Getting veggies and other healthful plant-based benefits at breakfast time can seem challenging for some, but not when you have this recipe in hand. These pancakes feature garbanzo bean (chickpea) flour, oats, spinach and grape tomatoes. They offer a savory way to start (or end) the day — and a flavorful way to fill up on fiber. A sprinkling of goat cheese adds a hint of lusciousness. Instead of drizzling with syrup, you’ll generously squirt these with fresh lemon juice. While you’re at it, grate a little lemon zest on top for extra zing and limonene, which is a cancer-protective oil found naturally in citrus peel.


Don’t worry if it’s too early for your brain to decide between eggs or pancakes for breakfast: You can have both! Here you’ll enjoy two large whole-grain pancakes made savory with scallions. Then you’ll top your pancake stack with an egg prepared any which way, such as sunny-side up. There’s no need for syrup — the egg provides the succulent balance you need, not to mention all of the nutrients packed into the yolk, including eye-healthful lutein and zeaxanthin. For added appeal, sprinkle with lemon zest and extra sliced scallions. Got a heartier appetite? Prepare additional eggs and serve pancakes and eggs in layers.
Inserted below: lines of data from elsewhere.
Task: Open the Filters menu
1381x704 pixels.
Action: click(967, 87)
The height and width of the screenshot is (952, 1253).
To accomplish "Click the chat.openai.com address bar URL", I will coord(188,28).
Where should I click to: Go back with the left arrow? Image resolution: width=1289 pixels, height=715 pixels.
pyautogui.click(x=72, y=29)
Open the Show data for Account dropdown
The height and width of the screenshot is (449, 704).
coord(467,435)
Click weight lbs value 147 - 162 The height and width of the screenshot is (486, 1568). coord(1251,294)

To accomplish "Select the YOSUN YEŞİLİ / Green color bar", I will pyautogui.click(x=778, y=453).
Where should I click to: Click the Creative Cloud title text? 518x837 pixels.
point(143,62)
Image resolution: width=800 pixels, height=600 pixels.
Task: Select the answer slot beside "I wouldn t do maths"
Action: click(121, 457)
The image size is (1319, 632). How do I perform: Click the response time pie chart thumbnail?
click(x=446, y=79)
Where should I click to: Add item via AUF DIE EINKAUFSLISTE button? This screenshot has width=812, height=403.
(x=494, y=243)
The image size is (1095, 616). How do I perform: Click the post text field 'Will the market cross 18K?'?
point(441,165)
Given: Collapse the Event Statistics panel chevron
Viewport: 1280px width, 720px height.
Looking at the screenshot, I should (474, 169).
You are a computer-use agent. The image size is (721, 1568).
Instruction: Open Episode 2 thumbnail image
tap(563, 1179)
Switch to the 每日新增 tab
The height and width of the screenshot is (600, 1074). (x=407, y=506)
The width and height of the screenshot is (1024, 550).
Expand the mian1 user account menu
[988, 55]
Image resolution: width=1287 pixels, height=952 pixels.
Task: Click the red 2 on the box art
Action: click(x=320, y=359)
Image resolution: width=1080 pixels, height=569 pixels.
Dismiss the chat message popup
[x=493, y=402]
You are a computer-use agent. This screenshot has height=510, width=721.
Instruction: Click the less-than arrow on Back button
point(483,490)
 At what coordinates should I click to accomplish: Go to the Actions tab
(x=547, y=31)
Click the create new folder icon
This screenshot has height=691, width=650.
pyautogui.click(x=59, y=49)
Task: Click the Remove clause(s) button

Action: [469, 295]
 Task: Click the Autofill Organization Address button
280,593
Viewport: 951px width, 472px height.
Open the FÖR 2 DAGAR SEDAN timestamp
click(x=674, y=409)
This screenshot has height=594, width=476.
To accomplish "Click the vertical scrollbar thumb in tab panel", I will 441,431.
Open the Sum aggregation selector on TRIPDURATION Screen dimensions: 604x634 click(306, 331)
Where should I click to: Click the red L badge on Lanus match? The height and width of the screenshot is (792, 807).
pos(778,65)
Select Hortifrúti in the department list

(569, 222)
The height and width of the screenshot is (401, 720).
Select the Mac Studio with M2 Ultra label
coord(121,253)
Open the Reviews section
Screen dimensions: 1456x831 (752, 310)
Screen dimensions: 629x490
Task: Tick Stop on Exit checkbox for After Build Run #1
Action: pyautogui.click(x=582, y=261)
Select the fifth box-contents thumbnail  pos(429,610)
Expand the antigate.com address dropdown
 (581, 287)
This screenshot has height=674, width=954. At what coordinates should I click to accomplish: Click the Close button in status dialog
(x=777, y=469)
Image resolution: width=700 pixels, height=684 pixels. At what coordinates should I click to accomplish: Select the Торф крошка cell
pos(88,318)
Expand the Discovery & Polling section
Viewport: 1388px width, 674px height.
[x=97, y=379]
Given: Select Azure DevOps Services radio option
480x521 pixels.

Everything is done light and so right with this healthier take on traditional pancakes. Whole-wheat pastry flour replaces all-purpose white flour; nonfat plain Greek yogurt and no-sugar-added applesauce replaces the combination of sugar, butter and buttermilk. That means no added fat or sugar from these swaps. The result is a perfectly moist pancake with just enough fluffiness. Flavor is boosted with pure vanilla extract and a vibrant strawberry topping. It’s ideal to use frozen strawberries instead of fresh ones to take advantage of the juices from the thawed strawberries. Top with a dollop of vanilla Greek yogurt.